El 6 de mayo de 1986 Jorge Luis Borges envió una carta a la agencia EFE en la que reclamaba intimidad para decidir dónde y cómo pasar sus últimos días, con "la determinación de ser un hombre invisible". Su transcripción es la emotiva reflexión de un hombre consciente del final, el suyo y el de su época.
"Les envío estas líneas para que las publiquen donde quieran. Lo hago para terminar de una vez por todas con el asedio de los periodistas y las llamadas y las preguntas de las que estoy cansado.
Soy un hombre libre. He resuelto quedarme en Ginebra, porque Ginebra corresponde a los años más felices de mi vida. Mi Buenos Aires sigue siendo el de las guitarras, el de las milongas, el de los aljibes, el de los patios. Nada de eso existe ahora. Es una gran ciudad como tantas otras.

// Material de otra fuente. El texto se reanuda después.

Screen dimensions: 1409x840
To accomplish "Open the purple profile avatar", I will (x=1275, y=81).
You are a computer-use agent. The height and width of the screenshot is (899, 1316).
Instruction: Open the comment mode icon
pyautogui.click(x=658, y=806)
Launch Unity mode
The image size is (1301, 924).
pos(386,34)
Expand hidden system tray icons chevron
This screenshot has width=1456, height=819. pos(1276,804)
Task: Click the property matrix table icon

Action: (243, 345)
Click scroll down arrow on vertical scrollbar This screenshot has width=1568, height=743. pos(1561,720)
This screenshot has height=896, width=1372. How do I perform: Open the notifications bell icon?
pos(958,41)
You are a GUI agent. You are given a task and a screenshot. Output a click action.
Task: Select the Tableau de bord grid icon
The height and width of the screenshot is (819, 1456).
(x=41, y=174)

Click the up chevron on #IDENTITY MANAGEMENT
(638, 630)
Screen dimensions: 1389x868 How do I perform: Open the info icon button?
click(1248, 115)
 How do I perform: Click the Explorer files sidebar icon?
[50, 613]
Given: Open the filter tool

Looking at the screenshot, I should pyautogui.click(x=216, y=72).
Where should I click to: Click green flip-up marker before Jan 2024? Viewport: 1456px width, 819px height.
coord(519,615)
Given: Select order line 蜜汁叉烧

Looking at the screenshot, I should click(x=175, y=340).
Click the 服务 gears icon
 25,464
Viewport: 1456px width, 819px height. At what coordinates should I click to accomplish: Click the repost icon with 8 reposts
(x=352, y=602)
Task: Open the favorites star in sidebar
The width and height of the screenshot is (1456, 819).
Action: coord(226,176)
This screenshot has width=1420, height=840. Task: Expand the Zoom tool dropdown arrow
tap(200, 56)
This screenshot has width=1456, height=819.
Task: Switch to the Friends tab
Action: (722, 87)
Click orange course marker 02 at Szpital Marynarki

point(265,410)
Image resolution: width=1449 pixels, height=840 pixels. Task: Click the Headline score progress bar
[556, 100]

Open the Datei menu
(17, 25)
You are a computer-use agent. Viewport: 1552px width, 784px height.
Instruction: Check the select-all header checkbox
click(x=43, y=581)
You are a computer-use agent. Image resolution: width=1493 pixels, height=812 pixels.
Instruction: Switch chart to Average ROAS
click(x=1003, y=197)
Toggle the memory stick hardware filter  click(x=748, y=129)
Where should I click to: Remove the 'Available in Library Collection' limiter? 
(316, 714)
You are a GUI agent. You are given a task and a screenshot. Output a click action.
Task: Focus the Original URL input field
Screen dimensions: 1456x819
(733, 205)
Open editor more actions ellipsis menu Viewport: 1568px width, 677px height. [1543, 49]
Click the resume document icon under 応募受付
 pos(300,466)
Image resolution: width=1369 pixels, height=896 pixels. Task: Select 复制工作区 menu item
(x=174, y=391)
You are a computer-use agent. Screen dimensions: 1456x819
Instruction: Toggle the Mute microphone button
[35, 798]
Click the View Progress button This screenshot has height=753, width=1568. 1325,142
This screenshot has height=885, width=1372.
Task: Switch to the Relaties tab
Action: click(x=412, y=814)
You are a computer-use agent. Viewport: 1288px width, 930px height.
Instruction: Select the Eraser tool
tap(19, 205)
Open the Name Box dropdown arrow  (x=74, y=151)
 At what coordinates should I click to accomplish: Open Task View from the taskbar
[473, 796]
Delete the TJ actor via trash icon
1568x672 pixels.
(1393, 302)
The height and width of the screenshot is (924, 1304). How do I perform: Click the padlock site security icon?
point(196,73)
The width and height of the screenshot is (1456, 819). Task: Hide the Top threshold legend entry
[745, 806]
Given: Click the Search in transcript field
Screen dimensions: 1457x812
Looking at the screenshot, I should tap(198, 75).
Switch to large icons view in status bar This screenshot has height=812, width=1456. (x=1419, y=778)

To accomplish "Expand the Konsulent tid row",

En Ginebra me siento extrañamente feliz. Eso nada tiene que ver con el culto de mis mayores y con el esencial amor a la patria. Me parece extraño que alguien no comprenda y respete esta decisión de un hombre que ha tomado, como cierto personaje de Wells, la determinación de ser un hombre invisible".
Poco después, el 14 de junio de 1986, falleció. Hace hoy 40 años.